El importante repunte de la actividad económica a partir de 2003 no sólo contribuyó a sostener el nivel de actividad de muchas cooperativas -de trabajo, de productores, de servicios públicos- sino que potenció la creación de este tipo de asociaciones.

A contrapelo de lo que muchas veces se piensa -que sólo pueden expandirse en momentos de crisis, como último recurso-, la mejoría económica consolidó la viabilidad de estas empresas, tras varios años -desde 1976 a 2001- en que tanto la producción agrícola como la industrial sufrieron el cierre sistemático de establecimientos y la concentración de la propiedad en cada vez menos manos.

El movimiento cooperativo, entonces, se instaló como una posibilidad concreta para muchos productores y trabajadores para reinsertarse en el mundo laboral.

Una prueba de esto es que las cooperativas ya representan en Argentina 10% del PIB, según los últimos datos divulgados por el Instituto Nacional de Asociativismo y Economía Social (Inaes).
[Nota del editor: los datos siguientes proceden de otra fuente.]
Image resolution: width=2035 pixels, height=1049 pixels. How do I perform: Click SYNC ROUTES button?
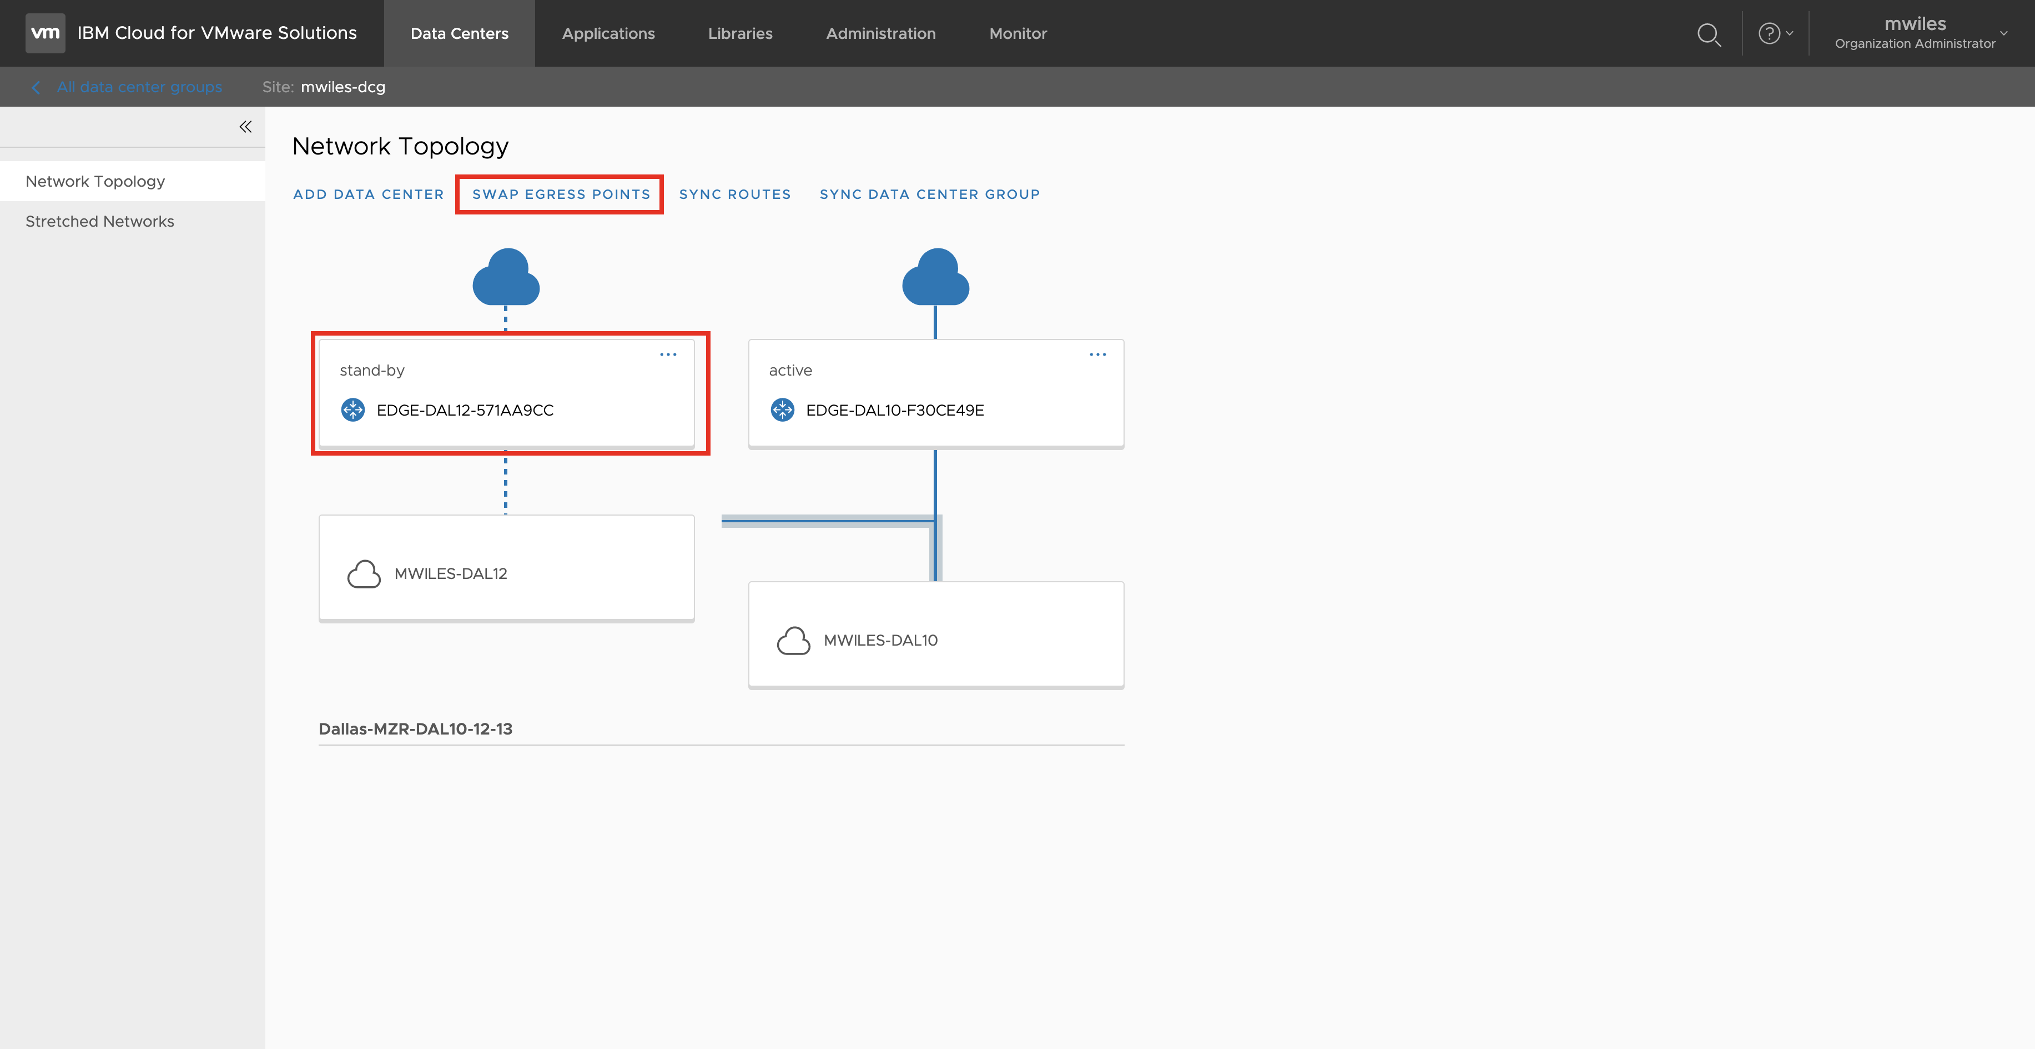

El ritmo de creación de empresas cooperativas tuvo su techo en 2005, cuando se habilitaron 2.500 , la cifra más alta de los últimos 15 años. En la década del 90 esa cifra no llegaba a la mitad.

El peso económico de este sector de la economía resulta hoy irremplazable para el país, por varias razones. En primer término, porque los puestos de trabajo directos creados por las cooperativas ascienden a 289.460, a los cuales hay que sumar los indirectos, que dependen de las distintas ramas de actividad en que se insertan.

Por otro lado, 9,3 millones de personas en Argentina están asociadas a alguna cooperativa, 7 millones de habitantes reciben suministro eléctrico y otros 3 milones reciben agua potable mediante estas organizaciones empresariales.

Según datos aportados por el Inaes, este sector de la economía registra ingresos por 24.000 millones de pesos. Los sectores más significativos son: crédito y ayuda económica, 13.300 millones de pesos; agropecuario, 4.400 millones; y servicios públicos, 4.155 millones.